The double exponential and in fact, the exponential function itself $f(x) = \exp (x)$ are not tempered distributions, and therefore they don't have Fourier transforms using classical techniques.
Basically, for the Fourier transform of a function $f$ to be defined, you need that the integral
$ \int f(x) \exp(i\xi x) dx = \lim_{R\to\infty}\int_{-R}^Rf(x)\exp(i\xi x) dx $
to converge. (This requirement can be relaxed if you are willing to consider "generalised functions"; the techniques in the linked Wikipedia article can be useful.) In your case a necessary condition for such integrals to converge is that $\lim_{y\to\infty} g(y) = -\infty$ and $\lim_{y\to 0}g(y) = -\infty$ (and they are not sufficient to guarantee the integral converges).

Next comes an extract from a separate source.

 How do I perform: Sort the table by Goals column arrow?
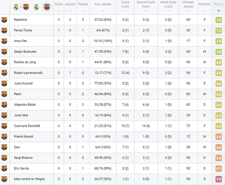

So for $g = id$ or $g = \ln$ the integrals fail to converge. Even for the case $g(y) = \frac{(y-1)^2}{y^2 - 1}$, by looking at the limits you see that the Fourier integral will fail to converge.

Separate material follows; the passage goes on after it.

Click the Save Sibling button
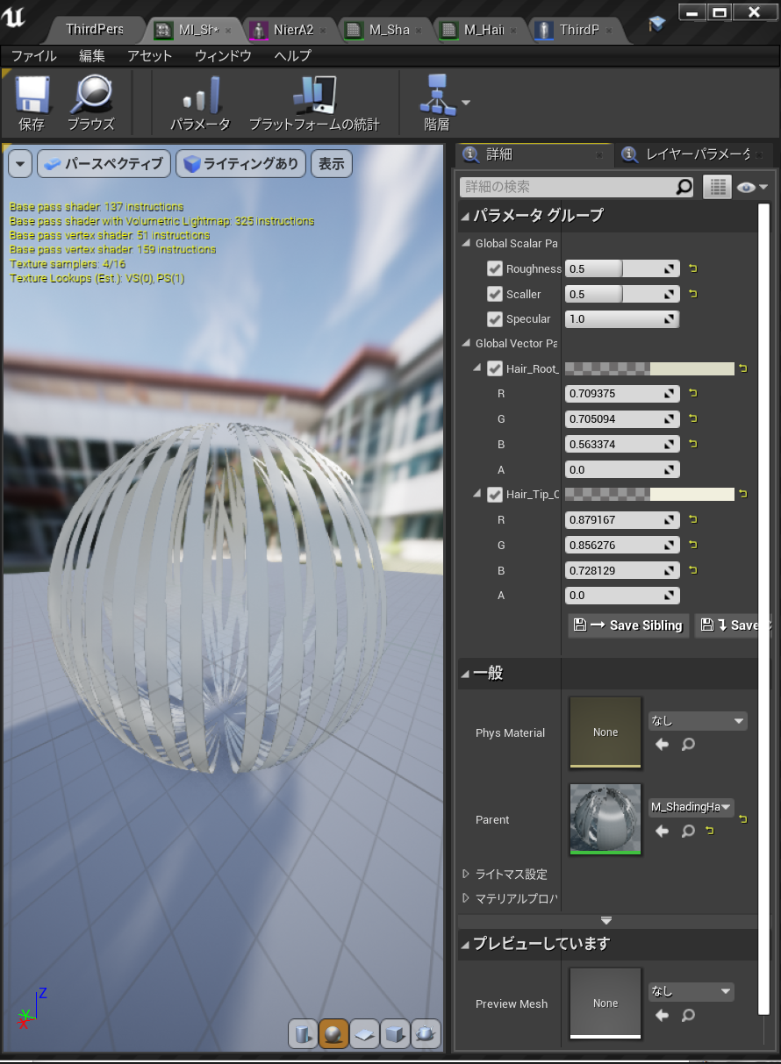This screenshot has height=1064, width=781. tap(627, 625)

On the other hand, when $g(y) = \frac{(y-1)^2}{y^2-1} = \frac{y-1}{y+1}$, since $|g(y)| \leq 1$ for $y > 0$, you have that $f(x) = \exp\circ g\circ\exp(x)$ is a bounded (but not decaying) function, and so is a tempered distribution, which means that its Fourier transform will also exist as a tempered distribution. But I don't think it has any nice representations as "simple" functions.